3.  The cave: The long and difficult path . . . into the light

            philosophic work, dealing with intellectual challenges

            decades of devoted living

the labor of concept formation--presupposed by reasoning which begins with statements (of propositions) that use terms that symbolize concepts.  If the concepts are shallow, the reasoning loses its interest.

 

An exercise on the middle section of Plato’s Republic

             The point of this exercise is to get you active, to express in writing what you have gleaned from your reading.  Write two paragraphs for each question.

Beware.  If you are reading Rouse’s translation, beware of his error at 505a (p. 303 in Rouse) when he writes “the perfect model of the good”; he even has a footnote explaining that literally the text says “the idea of the good.”  “Idea” here is an approximate synonym for eidos, form.  Rouse also mistranslates “idea” by “ideal,” though it may be argued that the forms do in fact function as ideals.  Nor does the word for “perfect” appear in the Greek.  See the web document on Plato’s teaching on the forms.

 

1.  What does “the idea of the good” do for the knower and realities known by the intellect (nous, reason) analogous to what the sun does for the eye and the things that are visible? (Rouse pp. 306-09, 507b-509b)

 

2.  What is the message of the allegory of the cave?  (Rouse 312-17, 514a – 519c)

 

 

Arguments about censorship and ideals

Please study the following two arguments and their summary analysis in order to grasp something about the critique of certain kinds of poetry in the Republic and in order to grasp something about the critique of a certain kind of ideal.

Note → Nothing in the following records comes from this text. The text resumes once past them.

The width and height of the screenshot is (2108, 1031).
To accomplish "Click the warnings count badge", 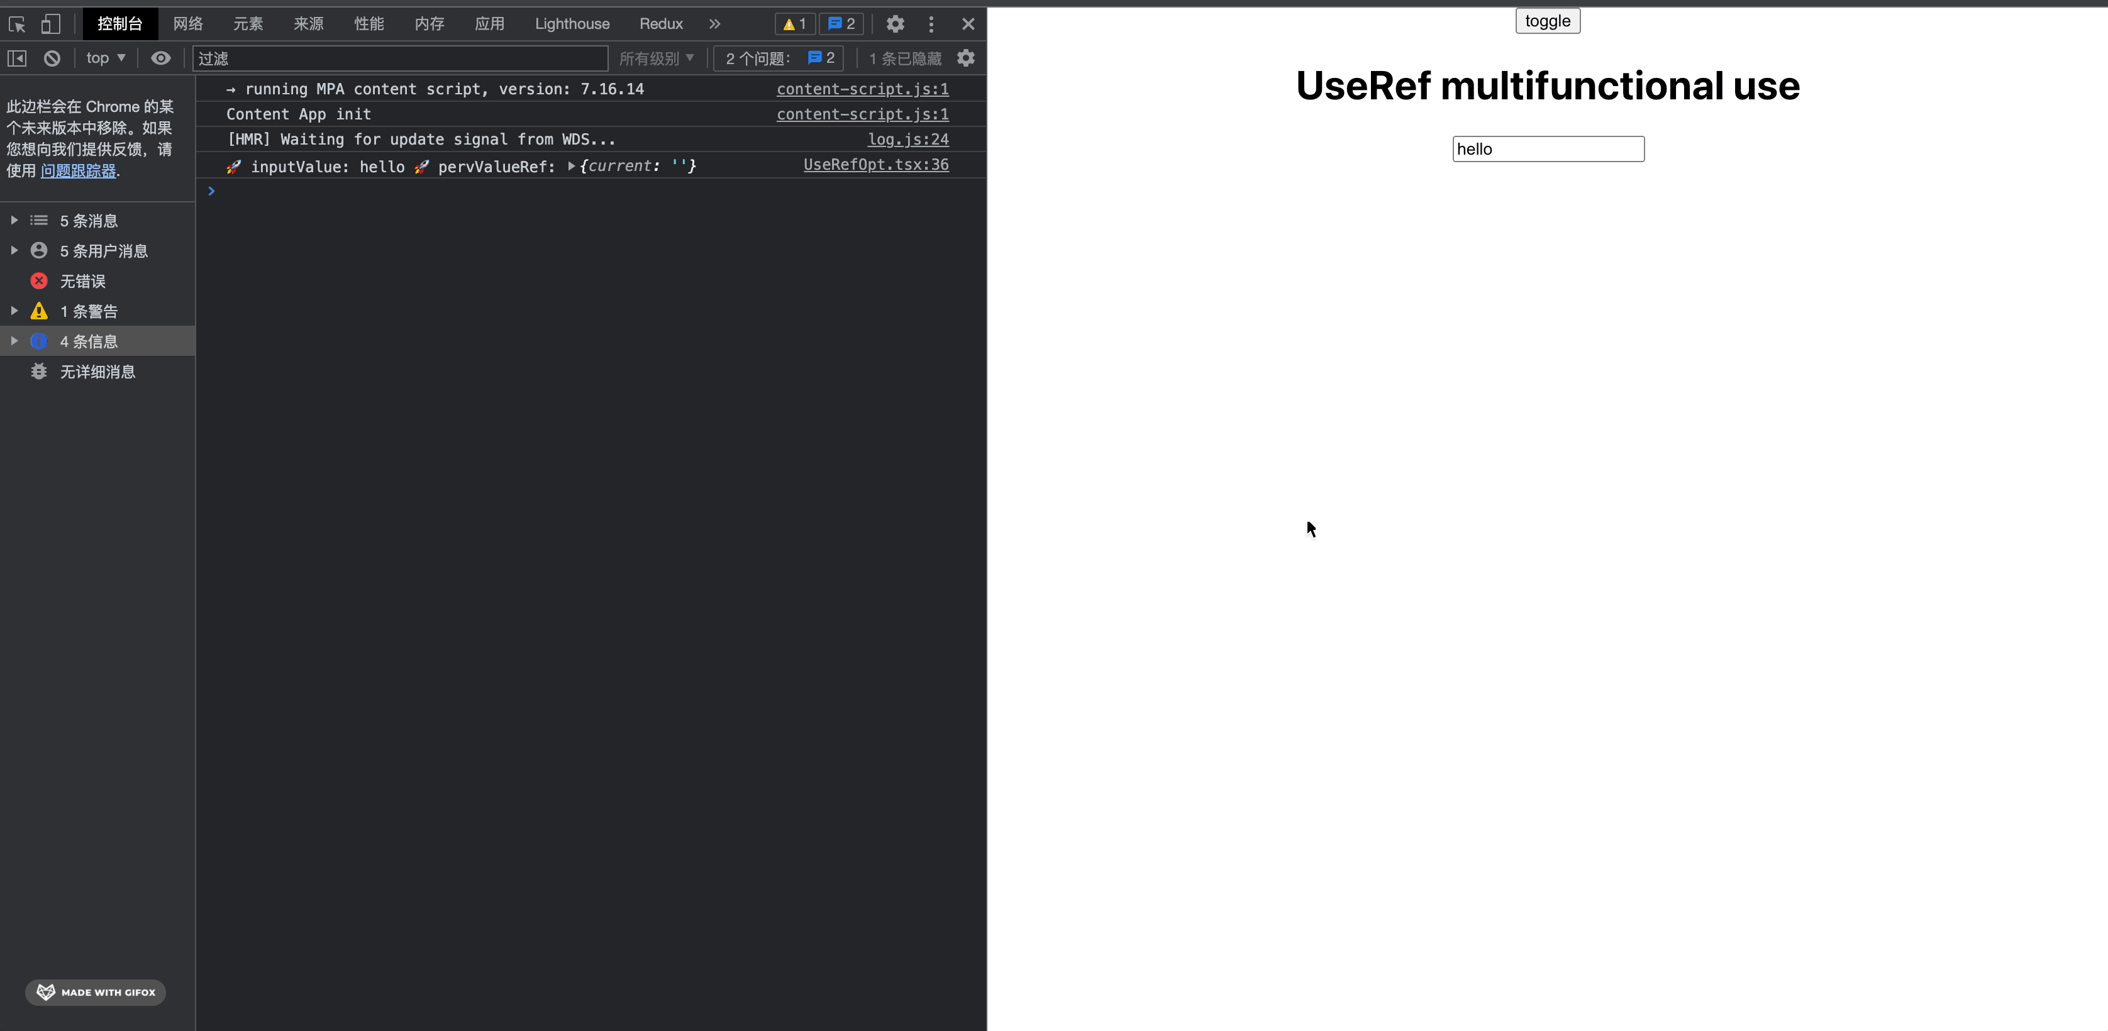I will (x=795, y=24).
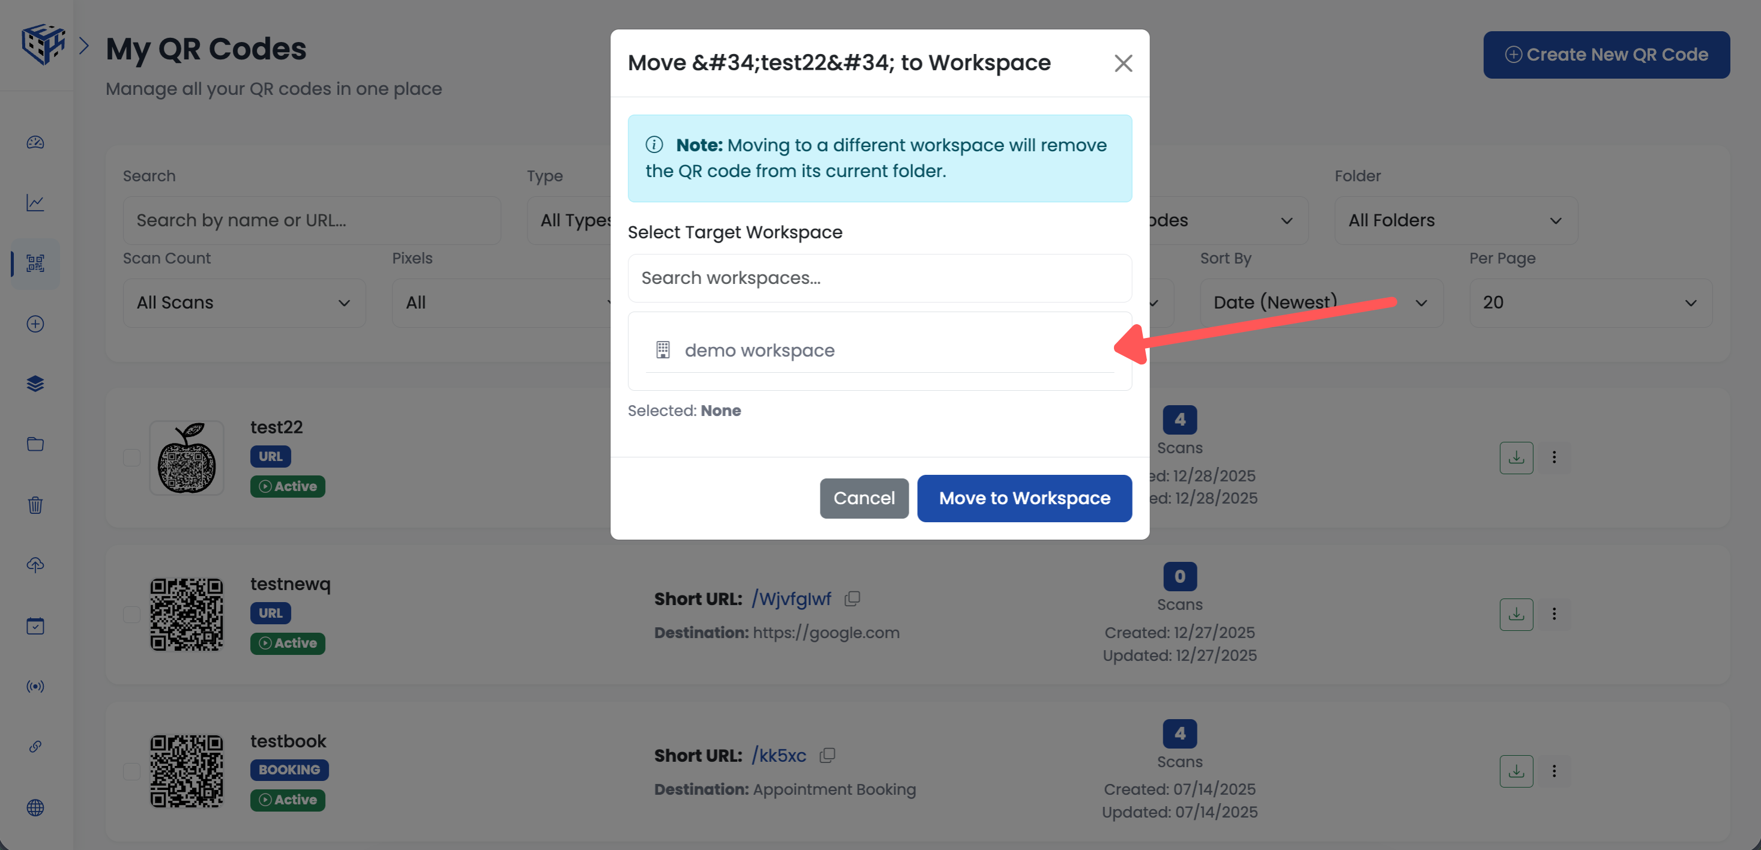Click the plus circle to create new QR
This screenshot has height=850, width=1761.
35,323
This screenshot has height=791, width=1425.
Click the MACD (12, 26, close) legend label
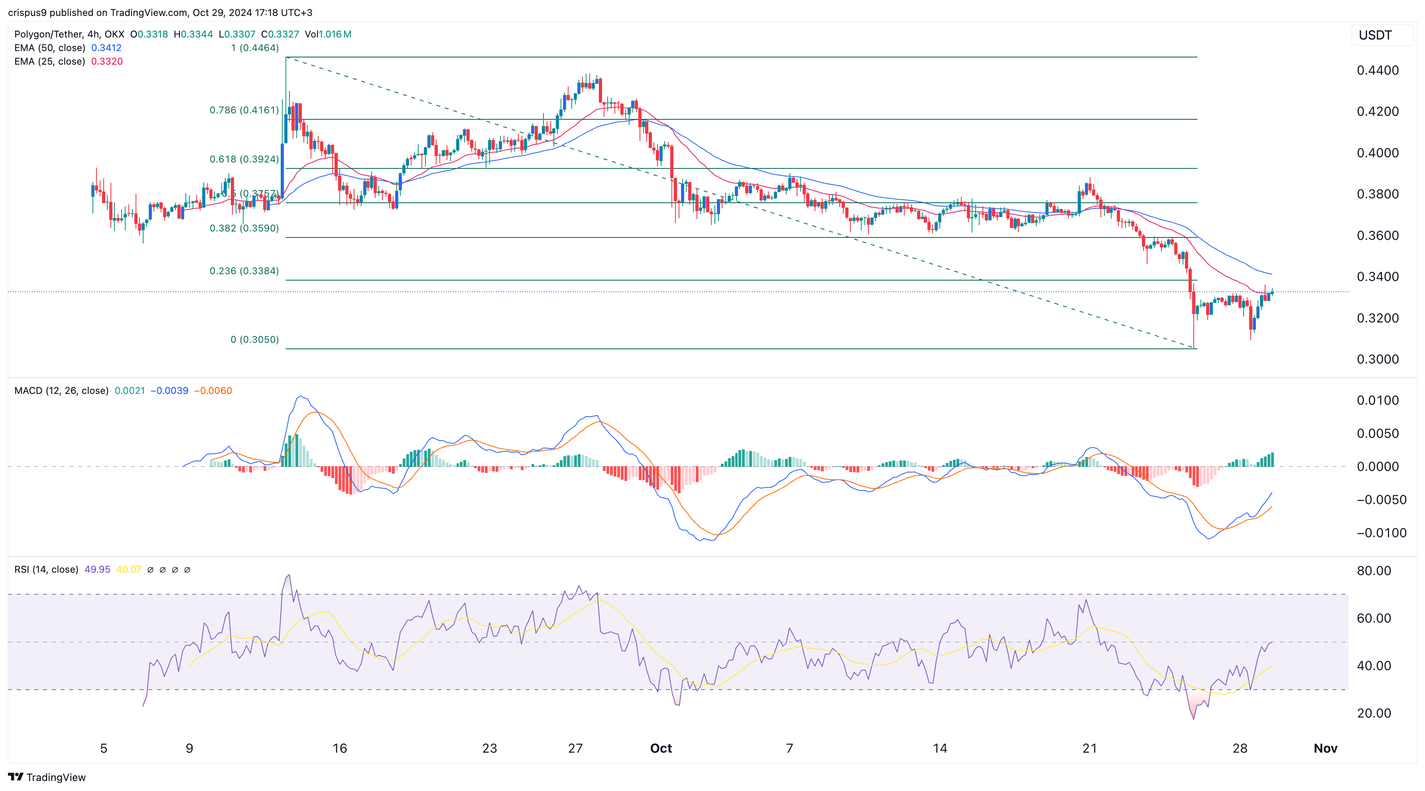point(61,390)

Argument #1, a simplified reconstruction of Plato’s argument in the Republic in favor of censorship of the arts.

Premise 1.  The state should prohibit the publication of any poetry that grossly violates the truth of divinity or tends to weaken human character.

Premise 2.  Poetry that portrays divinities as committing murder, adultery, or other morally repulsive acts, or portrays heroes as flooded by cowardly emotion, is poetry that grossly violates the truth of divinity or tends to weaken human character.

Conclusion.  Therefore, the state should prohibit the publication of any poetry that portrays divinities as committing murder, adultery, or other morally repulsive acts, or portrays heroes as flooded by cowardly emotion.

Summary analysis of argument #1.  Although, according to the standards of logic, the conclusion does follow from the premises, premise 1 is false, a fatal flaw in the argument.

 

 

Argument #2, a simplified reconstruction of an argument against proposing divine standards of truth, beauty, and goodness.

Premise 1.  Plato held that there are eternal standards of excellence and that poetry should be in harmony with those standards.

Premise 2.  Plato advocated censorship of the arts, a totalitarian betrayal of human liberty.

Conclusion: Therefore, claims to eternal standards of excellence are to be suspected of being totalitarian.

Summary analysis of argument #2.  Both premises are correct, but the conclusion does not follow.  Therefore, the argument is invalid.  (Note: in logic, validity and invalidity are properties of arguments, not of individual propositions, which may be true or false.)